🤖 AI Summary
To address the challenges of cross-modal alignment, temporal inconsistency, and high annotation cost in camera-LiDAR 4D spatiotemporal segmentation for autonomous driving, this paper proposes the first promptable multimodal 4D segmentation framework. Our method introduces three key innovations: (1) a Unified Multimodal Positional Encoding (UMPE) that achieves geometrically consistent alignment of camera and LiDAR features in 3D space; (2) a Motion-Aware Cross-Modal Memory Attention (MCMA) mechanism to model long-range temporal dynamics and enhance temporal robustness; and (3) a Vision Foundation Model (VFM)-driven fully automated multimodal data engine for efficient generation of high-fidelity pseudo-labels.
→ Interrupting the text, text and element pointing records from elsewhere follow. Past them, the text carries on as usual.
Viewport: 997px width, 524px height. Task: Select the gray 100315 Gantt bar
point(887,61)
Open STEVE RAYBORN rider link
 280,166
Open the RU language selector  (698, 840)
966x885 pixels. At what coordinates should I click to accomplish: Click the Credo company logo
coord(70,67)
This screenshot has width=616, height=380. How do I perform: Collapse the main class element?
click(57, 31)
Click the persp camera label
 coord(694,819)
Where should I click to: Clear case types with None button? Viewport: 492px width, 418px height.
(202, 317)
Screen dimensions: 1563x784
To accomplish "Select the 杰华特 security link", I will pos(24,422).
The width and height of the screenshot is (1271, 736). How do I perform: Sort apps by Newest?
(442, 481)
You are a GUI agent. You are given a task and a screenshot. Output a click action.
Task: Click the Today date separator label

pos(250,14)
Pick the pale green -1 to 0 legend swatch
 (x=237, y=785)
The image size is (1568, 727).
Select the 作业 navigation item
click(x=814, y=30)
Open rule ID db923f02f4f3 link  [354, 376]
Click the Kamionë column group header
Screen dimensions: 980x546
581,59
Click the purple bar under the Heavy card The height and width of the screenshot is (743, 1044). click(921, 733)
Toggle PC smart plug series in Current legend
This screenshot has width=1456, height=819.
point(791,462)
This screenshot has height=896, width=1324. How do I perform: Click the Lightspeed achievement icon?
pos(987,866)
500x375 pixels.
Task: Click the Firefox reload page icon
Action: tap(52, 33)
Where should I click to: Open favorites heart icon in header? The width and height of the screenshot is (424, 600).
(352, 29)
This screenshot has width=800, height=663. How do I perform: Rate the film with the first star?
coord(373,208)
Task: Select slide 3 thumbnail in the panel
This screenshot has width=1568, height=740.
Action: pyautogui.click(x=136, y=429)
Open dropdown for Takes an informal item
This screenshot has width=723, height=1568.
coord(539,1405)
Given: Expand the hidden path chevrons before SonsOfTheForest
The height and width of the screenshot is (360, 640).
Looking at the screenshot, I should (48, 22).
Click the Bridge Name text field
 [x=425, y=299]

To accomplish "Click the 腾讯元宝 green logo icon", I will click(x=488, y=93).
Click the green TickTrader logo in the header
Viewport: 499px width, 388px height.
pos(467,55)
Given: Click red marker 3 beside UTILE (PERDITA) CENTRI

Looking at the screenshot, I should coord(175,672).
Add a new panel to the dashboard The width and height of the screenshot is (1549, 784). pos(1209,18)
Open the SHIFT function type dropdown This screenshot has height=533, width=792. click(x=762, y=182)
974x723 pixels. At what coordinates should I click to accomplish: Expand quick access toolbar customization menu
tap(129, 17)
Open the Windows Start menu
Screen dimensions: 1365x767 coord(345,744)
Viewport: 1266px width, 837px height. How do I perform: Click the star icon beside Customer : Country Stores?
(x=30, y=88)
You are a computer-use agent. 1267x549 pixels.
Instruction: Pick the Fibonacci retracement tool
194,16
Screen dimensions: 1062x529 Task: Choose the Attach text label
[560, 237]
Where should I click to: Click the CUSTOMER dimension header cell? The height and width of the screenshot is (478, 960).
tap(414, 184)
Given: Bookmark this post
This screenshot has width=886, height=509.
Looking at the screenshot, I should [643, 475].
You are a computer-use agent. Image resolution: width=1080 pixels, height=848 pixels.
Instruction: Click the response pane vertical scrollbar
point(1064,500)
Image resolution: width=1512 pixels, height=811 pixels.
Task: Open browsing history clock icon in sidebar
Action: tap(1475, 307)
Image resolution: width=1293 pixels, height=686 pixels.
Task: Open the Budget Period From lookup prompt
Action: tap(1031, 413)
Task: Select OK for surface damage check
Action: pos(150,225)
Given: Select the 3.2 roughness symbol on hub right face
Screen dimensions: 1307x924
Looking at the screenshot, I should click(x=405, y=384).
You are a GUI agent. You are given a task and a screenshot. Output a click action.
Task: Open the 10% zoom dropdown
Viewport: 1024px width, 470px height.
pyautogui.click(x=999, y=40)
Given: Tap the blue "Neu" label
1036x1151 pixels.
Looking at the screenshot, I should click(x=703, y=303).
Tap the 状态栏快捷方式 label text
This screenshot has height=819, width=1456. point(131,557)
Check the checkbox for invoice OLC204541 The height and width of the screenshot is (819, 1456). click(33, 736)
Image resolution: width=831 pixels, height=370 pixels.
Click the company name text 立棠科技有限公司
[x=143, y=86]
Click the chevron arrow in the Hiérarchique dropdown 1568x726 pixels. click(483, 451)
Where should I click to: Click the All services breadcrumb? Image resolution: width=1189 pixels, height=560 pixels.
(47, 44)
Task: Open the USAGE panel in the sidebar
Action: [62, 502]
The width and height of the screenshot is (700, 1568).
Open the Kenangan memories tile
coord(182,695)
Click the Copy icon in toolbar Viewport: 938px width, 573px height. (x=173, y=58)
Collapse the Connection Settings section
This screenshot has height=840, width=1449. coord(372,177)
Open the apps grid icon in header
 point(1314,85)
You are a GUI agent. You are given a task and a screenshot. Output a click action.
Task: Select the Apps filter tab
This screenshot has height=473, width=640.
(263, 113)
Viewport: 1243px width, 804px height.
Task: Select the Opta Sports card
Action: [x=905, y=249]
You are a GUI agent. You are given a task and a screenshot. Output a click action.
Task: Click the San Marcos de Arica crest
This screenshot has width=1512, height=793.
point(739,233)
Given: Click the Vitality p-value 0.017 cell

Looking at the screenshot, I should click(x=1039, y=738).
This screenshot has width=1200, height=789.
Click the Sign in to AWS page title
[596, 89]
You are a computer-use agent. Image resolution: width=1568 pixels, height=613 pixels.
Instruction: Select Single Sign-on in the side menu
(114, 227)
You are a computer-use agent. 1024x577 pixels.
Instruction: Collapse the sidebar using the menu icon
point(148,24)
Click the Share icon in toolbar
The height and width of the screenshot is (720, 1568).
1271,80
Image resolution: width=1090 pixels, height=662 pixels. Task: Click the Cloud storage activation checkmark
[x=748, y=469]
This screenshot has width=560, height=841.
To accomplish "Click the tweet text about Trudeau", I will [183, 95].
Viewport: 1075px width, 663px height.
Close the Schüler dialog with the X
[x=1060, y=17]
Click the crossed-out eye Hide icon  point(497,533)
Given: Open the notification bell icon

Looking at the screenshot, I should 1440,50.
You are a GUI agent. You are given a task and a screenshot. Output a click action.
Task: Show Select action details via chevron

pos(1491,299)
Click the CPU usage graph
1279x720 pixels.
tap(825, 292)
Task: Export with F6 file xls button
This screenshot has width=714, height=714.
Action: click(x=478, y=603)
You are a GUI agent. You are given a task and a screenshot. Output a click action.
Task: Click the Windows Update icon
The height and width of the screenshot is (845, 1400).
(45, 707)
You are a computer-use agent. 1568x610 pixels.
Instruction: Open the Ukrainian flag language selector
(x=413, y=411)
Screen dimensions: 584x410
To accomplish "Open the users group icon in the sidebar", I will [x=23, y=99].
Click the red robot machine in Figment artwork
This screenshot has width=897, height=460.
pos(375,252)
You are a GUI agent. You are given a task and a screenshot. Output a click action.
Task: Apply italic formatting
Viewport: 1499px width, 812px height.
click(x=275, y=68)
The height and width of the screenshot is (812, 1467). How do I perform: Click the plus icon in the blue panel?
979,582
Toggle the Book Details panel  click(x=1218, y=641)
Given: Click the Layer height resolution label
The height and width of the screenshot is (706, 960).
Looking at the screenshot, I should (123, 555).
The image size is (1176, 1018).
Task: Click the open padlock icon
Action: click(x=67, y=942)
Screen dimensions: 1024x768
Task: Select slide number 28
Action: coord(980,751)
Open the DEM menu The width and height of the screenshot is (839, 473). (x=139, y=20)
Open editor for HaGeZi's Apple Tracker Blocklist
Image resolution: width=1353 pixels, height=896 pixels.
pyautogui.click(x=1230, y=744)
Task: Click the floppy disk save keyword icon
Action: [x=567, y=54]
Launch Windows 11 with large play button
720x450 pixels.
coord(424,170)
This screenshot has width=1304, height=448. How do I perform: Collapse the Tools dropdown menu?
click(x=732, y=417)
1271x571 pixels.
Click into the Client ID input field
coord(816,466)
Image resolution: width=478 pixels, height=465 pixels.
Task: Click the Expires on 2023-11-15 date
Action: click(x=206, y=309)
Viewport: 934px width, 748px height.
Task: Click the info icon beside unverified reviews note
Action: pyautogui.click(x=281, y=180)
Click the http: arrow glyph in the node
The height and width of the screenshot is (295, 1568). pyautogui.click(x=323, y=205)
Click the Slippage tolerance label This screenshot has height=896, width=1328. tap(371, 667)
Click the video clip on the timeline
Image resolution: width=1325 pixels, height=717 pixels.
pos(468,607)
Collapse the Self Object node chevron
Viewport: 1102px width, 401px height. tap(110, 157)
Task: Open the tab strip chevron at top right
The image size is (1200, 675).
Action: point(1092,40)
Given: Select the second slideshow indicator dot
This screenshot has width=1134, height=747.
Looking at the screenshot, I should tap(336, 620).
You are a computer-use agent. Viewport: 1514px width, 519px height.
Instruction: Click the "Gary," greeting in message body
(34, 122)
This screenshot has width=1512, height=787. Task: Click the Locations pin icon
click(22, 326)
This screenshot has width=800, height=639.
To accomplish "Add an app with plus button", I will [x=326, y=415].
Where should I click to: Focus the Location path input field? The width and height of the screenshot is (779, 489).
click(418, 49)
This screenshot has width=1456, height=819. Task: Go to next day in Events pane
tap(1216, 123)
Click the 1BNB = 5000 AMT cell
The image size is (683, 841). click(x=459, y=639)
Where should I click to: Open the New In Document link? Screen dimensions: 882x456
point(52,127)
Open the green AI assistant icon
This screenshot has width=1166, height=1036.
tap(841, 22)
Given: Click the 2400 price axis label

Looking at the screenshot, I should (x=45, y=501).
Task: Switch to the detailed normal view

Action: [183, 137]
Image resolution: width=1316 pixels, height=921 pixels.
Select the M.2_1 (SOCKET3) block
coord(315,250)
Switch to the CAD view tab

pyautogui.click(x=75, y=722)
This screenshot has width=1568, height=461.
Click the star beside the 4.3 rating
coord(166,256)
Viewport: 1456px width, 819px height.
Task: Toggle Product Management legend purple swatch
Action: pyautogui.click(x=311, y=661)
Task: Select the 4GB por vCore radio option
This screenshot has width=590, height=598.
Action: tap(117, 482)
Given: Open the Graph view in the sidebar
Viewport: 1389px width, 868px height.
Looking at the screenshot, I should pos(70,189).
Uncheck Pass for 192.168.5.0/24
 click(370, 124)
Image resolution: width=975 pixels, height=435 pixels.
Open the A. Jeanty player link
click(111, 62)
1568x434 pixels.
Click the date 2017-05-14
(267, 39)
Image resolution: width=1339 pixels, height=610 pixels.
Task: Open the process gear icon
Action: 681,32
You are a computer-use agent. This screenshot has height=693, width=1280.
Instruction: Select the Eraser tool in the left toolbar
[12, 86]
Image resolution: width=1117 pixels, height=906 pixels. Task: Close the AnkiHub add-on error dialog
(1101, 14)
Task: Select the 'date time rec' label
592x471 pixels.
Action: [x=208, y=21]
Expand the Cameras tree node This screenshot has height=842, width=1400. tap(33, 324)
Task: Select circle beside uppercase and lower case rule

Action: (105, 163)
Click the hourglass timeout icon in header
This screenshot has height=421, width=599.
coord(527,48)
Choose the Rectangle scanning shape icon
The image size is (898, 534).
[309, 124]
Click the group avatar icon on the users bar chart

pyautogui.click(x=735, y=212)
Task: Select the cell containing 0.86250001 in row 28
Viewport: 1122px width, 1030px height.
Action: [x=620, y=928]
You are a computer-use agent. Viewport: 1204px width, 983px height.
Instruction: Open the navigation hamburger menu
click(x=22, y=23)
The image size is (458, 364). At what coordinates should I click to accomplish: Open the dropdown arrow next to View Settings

Evaluated on our newly constructed Waymo-4DSeg benchmark, the proposed framework significantly outperforms existing methods. The pseudo-labeling speed accelerates by three orders of magnitude over manual annotation, while point-wise semantic fidelity is substantially improved.
📝 Abstract
We present SAM4D, a multi-modal and temporal foundation model designed for promptable segmentation across camera and LiDAR streams. Unified Multi-modal Positional Encoding (UMPE) is introduced to align camera and LiDAR features in a shared 3D space, enabling seamless cross-modal prompting and interaction. Additionally, we propose Motion-aware Cross-modal Memory Attention (MCMA), which leverages ego-motion compensation to enhance temporal consistency and long-horizon feature retrieval, ensuring robust segmentation across dynamically changing autonomous driving scenes. To avoid annotation bottlenecks, we develop a multi-modal automated data engine that synergizes VFM-driven video masklets, spatiotemporal 4D reconstruction, and cross-modal masklet fusion. This framework generates camera-LiDAR aligned pseudo-labels at a speed orders of magnitude faster than human annotation while preserving VFM-derived semantic fidelity in point cloud representations. We conduct extensive experiments on the constructed Waymo-4DSeg, which demonstrate the powerful cross-modal segmentation ability and great potential in data annotation of proposed SAM4D.